Le projet de loi 62 prévoit le partage des risques, des gains et des pertes, les contrats possibles avec des consortiums, les contrats de gré à gré. Selon les données produites par le Secrétariat du Conseil du trésor, le recours au gré à gré a augmenté de 30 % ces trois dernières années. En comparaison, le recours à l'appel d'offres public n'a augmenté que de 8 % pendant la même période. Cela crée des situations où des entreprises peuvent décider de ne pas participer à des appels d'offre en attendant le recours au gré à gré.

Ces contrats permettent aux intérêts privés de conclure des ententes, sans publication d'avis d'intention, dans les cas où aucune soumission conforme n'a été déposée en réponse à un appel d'offres, que le contrat réponde ou non au besoin exprimé dans le cadre de l'appel d'offres et que l'attributaire satisfasse ou non aux exigences de l'appel d'offres.

Dans son mémoire, l'Autorité des marchés publics souligne : « [...] cette façon de faire pourrait avoir le caractère insidieux où des entreprises ne soumissionneraient pas sur des contrats en attendant de recevoir une invitation à conclure un contrat de gré à gré, et ce, particulièrement pour les régions où il y a déjà peu de concurrence. Les coûts de réalisation pourraient ainsi être plus élevés qu'anticipés lors du lancement de l'appel d'offres ». Des consortiums peuvent être créés pour profiter de cette situation.

D'autre part, il faut rappeler qu'il y a neuf ans la Commission Charbonneau, une commission d'enquête sur l'octroi et la gestion des contrats publics dans l'industrie de la construction, créée en 2011, qui a révélé entre autres l'existence de systèmes de corruption et de collusion parmi ceux qui contrôlent ce secteur, publiait son rapport. Son mandat officiel était d'éradiquer la collusion et la corruption dans l'octroi des contrats publics dans la construction, de révéler les liens possibles entre cette corruption et le financement des partis politiques et l'infiltration possible de l'industrie de la construction par le crime organisé. Une des recommandations du rapport était d'assurer un meilleur développement de l'expertise interne en construction, ce qui, entre autres, est totalement écarté. Tout cela est jeté maintenant à la poubelle. Loin d'éliminer la corruption, les partis cartellisés, le gouvernement et ses ministres ont pris le relais en agissant comme le crime organisé, utilisant leurs positions de pouvoir et de privilège pour agir en toute impunité afin de payer les riches et d'intégrer le Québec aux objectifs de guerre des États-Unis.
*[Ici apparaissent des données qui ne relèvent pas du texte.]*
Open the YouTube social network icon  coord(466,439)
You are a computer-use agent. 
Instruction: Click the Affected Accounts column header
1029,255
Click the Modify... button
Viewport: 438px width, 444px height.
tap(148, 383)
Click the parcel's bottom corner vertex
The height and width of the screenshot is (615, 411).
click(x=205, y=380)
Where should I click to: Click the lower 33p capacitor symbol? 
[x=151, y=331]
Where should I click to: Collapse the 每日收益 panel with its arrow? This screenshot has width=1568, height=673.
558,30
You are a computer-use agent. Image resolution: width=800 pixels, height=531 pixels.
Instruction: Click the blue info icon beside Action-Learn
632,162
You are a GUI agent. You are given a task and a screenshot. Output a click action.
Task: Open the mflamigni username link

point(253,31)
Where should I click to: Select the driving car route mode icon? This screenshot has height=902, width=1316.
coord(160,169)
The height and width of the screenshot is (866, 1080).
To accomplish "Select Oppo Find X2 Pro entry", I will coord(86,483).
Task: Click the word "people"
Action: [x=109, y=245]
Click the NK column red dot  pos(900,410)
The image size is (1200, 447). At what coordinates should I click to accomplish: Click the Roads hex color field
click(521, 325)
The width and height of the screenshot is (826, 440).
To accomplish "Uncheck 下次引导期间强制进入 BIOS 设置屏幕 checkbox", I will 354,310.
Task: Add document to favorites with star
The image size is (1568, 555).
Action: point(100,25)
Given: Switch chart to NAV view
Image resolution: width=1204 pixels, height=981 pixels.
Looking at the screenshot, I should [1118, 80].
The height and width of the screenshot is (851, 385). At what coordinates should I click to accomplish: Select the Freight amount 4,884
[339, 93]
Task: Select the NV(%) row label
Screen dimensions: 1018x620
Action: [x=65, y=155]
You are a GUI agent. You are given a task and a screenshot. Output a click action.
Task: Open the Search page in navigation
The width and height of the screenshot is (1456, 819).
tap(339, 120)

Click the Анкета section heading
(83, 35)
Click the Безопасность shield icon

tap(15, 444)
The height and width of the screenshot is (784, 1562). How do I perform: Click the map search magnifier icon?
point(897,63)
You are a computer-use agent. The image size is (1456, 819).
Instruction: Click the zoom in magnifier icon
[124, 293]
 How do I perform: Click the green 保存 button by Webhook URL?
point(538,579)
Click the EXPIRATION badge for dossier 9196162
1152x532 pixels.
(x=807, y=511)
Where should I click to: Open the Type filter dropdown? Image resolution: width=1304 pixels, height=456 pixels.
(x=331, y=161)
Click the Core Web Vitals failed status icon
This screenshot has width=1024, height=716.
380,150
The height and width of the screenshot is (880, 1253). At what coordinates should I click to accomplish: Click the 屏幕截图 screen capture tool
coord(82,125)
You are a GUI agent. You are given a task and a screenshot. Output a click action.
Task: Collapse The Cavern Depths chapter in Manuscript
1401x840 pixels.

On se rappellera les ententes secrètes entourant SNC-Lavalin qui a montré que ce sont les travailleurs du Québec et du Canada qui font les frais de la corruption et la collaboration des grandes entreprises et de l'État.

Pour s'en tirer avec ses stratagèmes corrompus pour payer les riches, le gouvernement présente la thèse simpliste selon laquelle les problèmes des projets d'infrastructure sont dus aux retards et aux coûts élevés causés par l'insistance des travailleurs pour que les salaires, les conditions de travail et les mesures de sécurité, y compris la formation, soient maintenus. La solution, selon lui, est de collaborer pour le plus grand bien et d'éliminer ces problèmes. D'une part, il faut plus de souplesse, mobilité et polyvalence des travailleurs qui sont jetables de toute façon, et d'autre part, il faut dorénavant des contrats de partenariat avec une approche collaborative qui régleront les problèmes de lenteur et de coûts élevés.

Il est clair que le gouvernement pousse plus loin son plan néolibéral de mettre toutes les ressources humaines, matérielles et naturelles de la société à la disposition des grands intérêts privés au nom de la rapidité nécessaire à moindre coût, qui est censée donner lieu à des retombées bénéfiques pour le peuple.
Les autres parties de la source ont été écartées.